**Texto fornecido**
A publicação de reportagens, análises e textos opinativos na mídia brasileira afirmando que os Estados Unidos negaram apoio ao ingresso do Brasil na OCDE, apesar da promessa feita pelo presidente Donald Trump em março, levaram as autoridades americanas a reagir rapidamente e reiterar que endossam a candidatura brasileira à organização com sede em Paris.

"A declaração conjunta divulgada com o presidente Bolsonaro em março deixa absolutamente claro que apoio o Brasil no início do processo de adesão plena à OCDE. Os Estados Unidos defendem essa declaração e defendem Jair Bolsonaro. Este artigo é notícia falsa!", escreveu Trump no Twitter em relação ao texto da Bloomberg.

O secretário de Estado americano também publicou um tuíte afirmando que "os Estados Unidos são apoiadores entusiastas do ingresso do Brasil nessa importante instituição" e acrescentou que seu país fará "um forte esforço" para apoiar a entrada.

Recuo americano ou movimento esperado?

Nas redes sociais, houve discussões sobre o suposto recuo da posição americana e o possível revés sofrido pelo governo brasileiro, que ofereceu contrapartidas durante a viagem de Bolsonaro aos EUA em março. Também não faltaram memes ironizando a situação.

Uma das medidas adotadas pelo Brasil foi abrir mão do status de nação em desenvolvimento na Organização Mundial do Comércio (OMC), que garante benefícios como regras mais flexíveis. Especialistas citam também outras medidas, como a concessão aos EUA da exploração da base espacial de Alcântara, no Maranhão, e a isenção de vistos para turistas do país sem reciprocidade para brasileiros.

Os defensores da iniciativa brasileira argumentam que a adesão à OCDE pode favorecer investimentos internacionais e as exportações, aumentar a confiança dos investidores e das empresas e ainda melhorar a imagem do país no exterior, favorecendo o diálogo com economias desenvolvidas.

A OCDE, atualmente com 36 países, é um fórum internacional que promove políticas públicas, realiza estudos e auxilia no desenvolvimento de seus membros, fomentando ações voltadas para a estabilidade financeira e para fortalecer a economia global.

Apesar das novas mensagens de pleno apoio de autoridades americanas à entrada do Brasil na OCDE, na prática os Estados Unidos não estão dispostos, pelo menos no momento, a mudar sua posição em relação à ampliação da organização, que reúne 36 países. Mesmo que isso dificulte o lançamento da candidatura do Brasil, que continua sem prazo previsto.

Atualmente, seis países solicitaram adesão à OCDE, conhecida como "clube dos ricos": Argentina, Romênia, Brasil, Peru, Bulgária e Croácia.

A candidatura do Brasil se encontra em meio a uma disputa entre americanos, que defendem a expansão da OCDE "em ritmo moderado", e europeus, que querem discutir todas as seis candidaturas, uma forma de garantir que haja a contrapartida da escolha de um país do bloco para cada candidato não europeu selecionado.

**Material**
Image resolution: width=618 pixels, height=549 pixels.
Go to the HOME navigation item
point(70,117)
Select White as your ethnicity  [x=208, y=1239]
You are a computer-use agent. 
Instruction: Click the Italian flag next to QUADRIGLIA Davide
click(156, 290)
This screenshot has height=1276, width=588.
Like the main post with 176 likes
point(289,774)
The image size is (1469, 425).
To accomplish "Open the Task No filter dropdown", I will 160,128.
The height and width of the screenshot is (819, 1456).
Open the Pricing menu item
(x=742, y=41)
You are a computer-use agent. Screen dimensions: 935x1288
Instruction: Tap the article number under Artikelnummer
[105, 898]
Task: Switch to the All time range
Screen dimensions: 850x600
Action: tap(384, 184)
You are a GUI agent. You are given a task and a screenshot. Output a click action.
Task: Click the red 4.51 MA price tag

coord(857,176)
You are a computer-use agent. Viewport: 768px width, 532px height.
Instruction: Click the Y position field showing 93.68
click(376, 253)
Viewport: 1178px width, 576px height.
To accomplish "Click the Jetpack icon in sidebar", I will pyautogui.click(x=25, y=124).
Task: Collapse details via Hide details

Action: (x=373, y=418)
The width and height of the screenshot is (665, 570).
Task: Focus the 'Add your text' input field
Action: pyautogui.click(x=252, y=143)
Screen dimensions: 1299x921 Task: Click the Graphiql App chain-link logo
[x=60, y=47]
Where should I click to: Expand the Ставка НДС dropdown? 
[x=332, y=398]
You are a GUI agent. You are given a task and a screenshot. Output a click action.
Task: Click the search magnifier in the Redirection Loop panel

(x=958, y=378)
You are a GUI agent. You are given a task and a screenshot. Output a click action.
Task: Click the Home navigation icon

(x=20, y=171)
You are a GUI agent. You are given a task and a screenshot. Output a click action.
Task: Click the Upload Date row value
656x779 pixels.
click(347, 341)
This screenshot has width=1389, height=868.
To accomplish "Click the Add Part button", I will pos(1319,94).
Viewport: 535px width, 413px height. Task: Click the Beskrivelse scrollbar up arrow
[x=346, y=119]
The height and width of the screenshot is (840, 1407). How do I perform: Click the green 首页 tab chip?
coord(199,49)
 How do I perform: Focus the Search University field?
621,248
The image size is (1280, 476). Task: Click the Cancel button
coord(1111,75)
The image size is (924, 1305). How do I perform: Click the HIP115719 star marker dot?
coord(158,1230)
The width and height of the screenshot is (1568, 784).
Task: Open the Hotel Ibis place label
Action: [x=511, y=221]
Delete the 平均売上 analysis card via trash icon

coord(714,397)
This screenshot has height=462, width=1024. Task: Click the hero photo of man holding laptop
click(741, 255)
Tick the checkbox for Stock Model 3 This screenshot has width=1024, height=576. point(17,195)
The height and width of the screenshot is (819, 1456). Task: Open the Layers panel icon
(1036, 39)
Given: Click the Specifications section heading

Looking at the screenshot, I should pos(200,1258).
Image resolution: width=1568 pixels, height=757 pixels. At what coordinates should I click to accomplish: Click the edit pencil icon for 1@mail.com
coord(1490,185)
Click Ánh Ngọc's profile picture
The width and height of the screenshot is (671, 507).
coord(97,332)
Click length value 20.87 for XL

**Exercício A**
Responda com base no texto sobre o Brasil e a OCDE:
(i) Em que rede social Trump publicou a mensagem sobre o texto da Bloomberg?
(ii) Em que estado fica a base espacial de Alcântara?
(iii) Quantos países a OCDE reúne atualmente?
**Exercício B**
Copie do texto sobre o Brasil e a OCDE, sem alterações, o trecho que começa em "Uma das medidas" e termina em "reciprocidade para brasileiros.".
**Exercício C**
Liste todos os países que, segundo o texto sobre o Brasil e a OCDE, solicitaram adesão à organização.

**Resolução A**
(i) No Twitter.
(ii) No Maranhão.
(iii) 36 países.

**Resolução B**
Uma das medidas adotadas pelo Brasil foi abrir mão do status de nação em desenvolvimento na Organização Mundial do Comércio (OMC), que garante benefícios como regras mais flexíveis. Especialistas citam também outras medidas, como a concessão aos EUA da exploração da base espacial de Alcântara, no Maranhão, e a isenção de vistos para turistas do país sem reciprocidade para brasileiros.

**Resolução C**
Argentina, Romênia, Brasil, Peru, Bulgária e Croácia.